The economics appear to be good, as they dramatically extend landfills’ lives. But whether these projects are indeed financially viable depends on each site. While vertical walls have been around for a while, their design has evolved. As they are built taller and taller, some industry experts believe there are questions that have not been definitively answered, namely tied to long-term, post-closure considerations.
Today’s vertical landfill walls are typically mechanically stabilized earthen (MSE) structures. A wall facing holds soil to create a surface and is connected to geogrids. The geogrids are usually made of polyethylene or polypropylene and extend behind the wall and from bottom to top, placed in layers for reinforcement. These layers allow construction of a very steep vertical slope, instead of the standard angle of three horizontal to one vertical.
“By building an MSE vertical wall instead of a standard berm, you can increase the site’s operational life by 10 percent or more. But it adds cost, and you have to evaluate on a case-by-case basis to determine if it will work out economically,” says Tony Eith, vice president of Civil and Environmental Consultants Inc. (CEC). “How much is structural fill going to cost? How much wall do you want to build? You add that into your financial proforma, and then you decide.”
As a general guideline, says Eith, the minimum height that would be economically viable is 15 to 20 feet. But CEC has designed MSE walls that are 90 feet high around an entire perimeter, increasing the total life capacity from 25 million tons to 50 million tons.
While walls of this size aren’t standard, “it’s a possibility that, if the economics work, you can double the life for a given footprint,” says Eith.
There are undoubtedly potential for huge cost savings and substantially more airspace, says Bob Isenberg, senior vice president at SCS Engineers. “But while the economics look good during operations, you have a minimum 30-year, post-closure period where you should monitor the wall, and it can get expensive. Further, no landfill I know of has been through that 30-year, post-closure period with this wall. They shift over time, and if there is a problem, the cost could be significant because you are containing massive quantities of waste. You would not just be dealing with the wall repair, but environmental issues like leachate escaping as well.”
When operators do a cost estimate, they should look at long-term monitoring 30 or 40 years after closure as well as maintenance and repair.
Many regulatory agencies require that potential repair costs be included in the post-closure maintenance bond. This considers potential repair needs for the MSE wall facing, primarily. Annual inspection is recommended to monitor performance. Some agencies also require that slope inclinometers be installed and regularly monitored and evaluated relative to the berm and underlying soils to identify potential movement or deflection.
Quality assurance monitoring by a highly specialized team is critical during the design and build stage.
“The design requires an experienced and qualified engineer,” says Eith. “The construction requires a highly skilled contractor (not a landscape firm), and construction quality assurance must be provided by qualified and experienced engineers or technicians.”

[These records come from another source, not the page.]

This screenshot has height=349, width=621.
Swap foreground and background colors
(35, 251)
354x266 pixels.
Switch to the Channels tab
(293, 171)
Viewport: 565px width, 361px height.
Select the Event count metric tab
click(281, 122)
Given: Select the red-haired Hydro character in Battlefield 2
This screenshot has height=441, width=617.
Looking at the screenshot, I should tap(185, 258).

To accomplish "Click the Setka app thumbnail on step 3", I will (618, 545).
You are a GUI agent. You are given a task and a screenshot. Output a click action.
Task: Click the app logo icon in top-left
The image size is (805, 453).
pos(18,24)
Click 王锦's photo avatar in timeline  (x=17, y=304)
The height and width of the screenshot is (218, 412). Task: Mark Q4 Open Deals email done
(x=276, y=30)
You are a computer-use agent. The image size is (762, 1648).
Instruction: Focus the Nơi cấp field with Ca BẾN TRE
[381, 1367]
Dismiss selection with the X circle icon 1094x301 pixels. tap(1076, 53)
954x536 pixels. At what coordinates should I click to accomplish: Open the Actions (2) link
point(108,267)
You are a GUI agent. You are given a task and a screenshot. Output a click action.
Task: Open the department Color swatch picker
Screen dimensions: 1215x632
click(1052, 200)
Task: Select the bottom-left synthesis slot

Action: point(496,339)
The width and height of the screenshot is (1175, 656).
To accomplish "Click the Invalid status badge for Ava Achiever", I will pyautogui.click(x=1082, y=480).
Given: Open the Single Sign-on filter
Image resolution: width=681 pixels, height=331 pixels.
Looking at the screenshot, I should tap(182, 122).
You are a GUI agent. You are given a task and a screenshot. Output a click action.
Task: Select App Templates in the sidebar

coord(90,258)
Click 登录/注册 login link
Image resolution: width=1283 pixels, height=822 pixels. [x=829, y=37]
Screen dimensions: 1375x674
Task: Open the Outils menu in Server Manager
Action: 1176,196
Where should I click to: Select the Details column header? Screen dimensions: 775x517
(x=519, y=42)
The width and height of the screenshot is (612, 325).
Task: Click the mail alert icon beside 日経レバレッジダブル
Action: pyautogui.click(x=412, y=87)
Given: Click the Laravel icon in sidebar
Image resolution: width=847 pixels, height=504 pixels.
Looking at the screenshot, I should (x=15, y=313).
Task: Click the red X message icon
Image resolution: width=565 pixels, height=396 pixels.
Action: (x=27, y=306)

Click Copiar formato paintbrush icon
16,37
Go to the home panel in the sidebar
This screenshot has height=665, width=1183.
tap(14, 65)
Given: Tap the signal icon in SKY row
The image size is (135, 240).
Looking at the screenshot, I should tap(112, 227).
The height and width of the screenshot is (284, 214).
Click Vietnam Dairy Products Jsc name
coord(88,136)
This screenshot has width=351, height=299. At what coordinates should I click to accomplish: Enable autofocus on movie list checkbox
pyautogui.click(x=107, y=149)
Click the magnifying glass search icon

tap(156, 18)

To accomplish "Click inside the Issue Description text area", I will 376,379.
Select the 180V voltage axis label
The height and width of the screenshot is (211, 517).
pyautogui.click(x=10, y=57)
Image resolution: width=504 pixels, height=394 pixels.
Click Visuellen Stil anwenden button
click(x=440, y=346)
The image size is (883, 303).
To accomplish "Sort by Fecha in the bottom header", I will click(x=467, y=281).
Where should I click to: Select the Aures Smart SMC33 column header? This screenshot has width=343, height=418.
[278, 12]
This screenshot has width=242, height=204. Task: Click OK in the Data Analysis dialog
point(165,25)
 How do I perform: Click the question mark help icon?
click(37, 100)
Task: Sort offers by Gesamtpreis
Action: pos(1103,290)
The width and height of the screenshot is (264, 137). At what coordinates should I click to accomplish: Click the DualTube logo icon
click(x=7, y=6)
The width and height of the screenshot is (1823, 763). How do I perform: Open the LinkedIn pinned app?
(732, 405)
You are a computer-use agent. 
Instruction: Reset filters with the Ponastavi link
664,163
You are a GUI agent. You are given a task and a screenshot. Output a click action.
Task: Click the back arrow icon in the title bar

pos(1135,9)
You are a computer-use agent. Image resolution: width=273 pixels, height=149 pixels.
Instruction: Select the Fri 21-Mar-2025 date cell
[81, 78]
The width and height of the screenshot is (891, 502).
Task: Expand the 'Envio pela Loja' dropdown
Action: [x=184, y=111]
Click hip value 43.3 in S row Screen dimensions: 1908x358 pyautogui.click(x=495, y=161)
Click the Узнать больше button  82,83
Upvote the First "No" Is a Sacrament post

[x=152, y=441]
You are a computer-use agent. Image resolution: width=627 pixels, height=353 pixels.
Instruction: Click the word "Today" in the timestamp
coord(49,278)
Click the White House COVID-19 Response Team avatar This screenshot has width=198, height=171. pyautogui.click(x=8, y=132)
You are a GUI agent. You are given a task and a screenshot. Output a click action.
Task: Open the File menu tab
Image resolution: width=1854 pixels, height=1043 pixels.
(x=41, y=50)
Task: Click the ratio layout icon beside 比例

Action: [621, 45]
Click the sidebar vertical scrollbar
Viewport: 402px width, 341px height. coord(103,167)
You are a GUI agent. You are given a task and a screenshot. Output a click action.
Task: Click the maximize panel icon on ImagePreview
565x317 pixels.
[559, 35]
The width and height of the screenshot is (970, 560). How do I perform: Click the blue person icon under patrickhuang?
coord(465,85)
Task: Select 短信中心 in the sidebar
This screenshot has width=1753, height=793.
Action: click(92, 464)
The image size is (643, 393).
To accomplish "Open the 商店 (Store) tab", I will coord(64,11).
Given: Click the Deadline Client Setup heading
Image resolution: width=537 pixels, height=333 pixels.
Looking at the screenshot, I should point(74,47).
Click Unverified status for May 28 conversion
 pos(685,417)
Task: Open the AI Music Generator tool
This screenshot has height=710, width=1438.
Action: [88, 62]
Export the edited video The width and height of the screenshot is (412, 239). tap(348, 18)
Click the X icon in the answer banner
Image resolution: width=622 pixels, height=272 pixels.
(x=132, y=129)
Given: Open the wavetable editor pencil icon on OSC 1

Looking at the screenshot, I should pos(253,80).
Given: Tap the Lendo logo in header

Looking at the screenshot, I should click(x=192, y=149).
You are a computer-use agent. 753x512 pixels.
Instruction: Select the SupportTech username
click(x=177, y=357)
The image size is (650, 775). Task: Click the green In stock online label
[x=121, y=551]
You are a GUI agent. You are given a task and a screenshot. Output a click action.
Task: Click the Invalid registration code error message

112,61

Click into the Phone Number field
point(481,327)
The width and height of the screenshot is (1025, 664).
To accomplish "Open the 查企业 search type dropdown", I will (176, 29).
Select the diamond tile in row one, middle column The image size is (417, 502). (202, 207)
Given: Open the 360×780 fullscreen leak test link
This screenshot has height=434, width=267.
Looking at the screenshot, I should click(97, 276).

Even before waste disposal operations decide to build, they have to look at the characteristics of the soil below the wall. The strength of soil must support the load or weight of the wall, and owners must establish the design parameters of reinforced fill, which is the earthen material that will comprise the wall.
“It’s important that designers, owners and regulators all work in tandem during design and construction to ensure proper monitoring and that a plan is in place to address problems if they occur,” says Isenberg.
If problems do occur, they are usually due to improper construction or improper management of stormwater runoff. But, asserts Eith, vertical geogrid and geotextile structures, when designed and incorporated well, will perform acceptably for the facilities’ long-term life.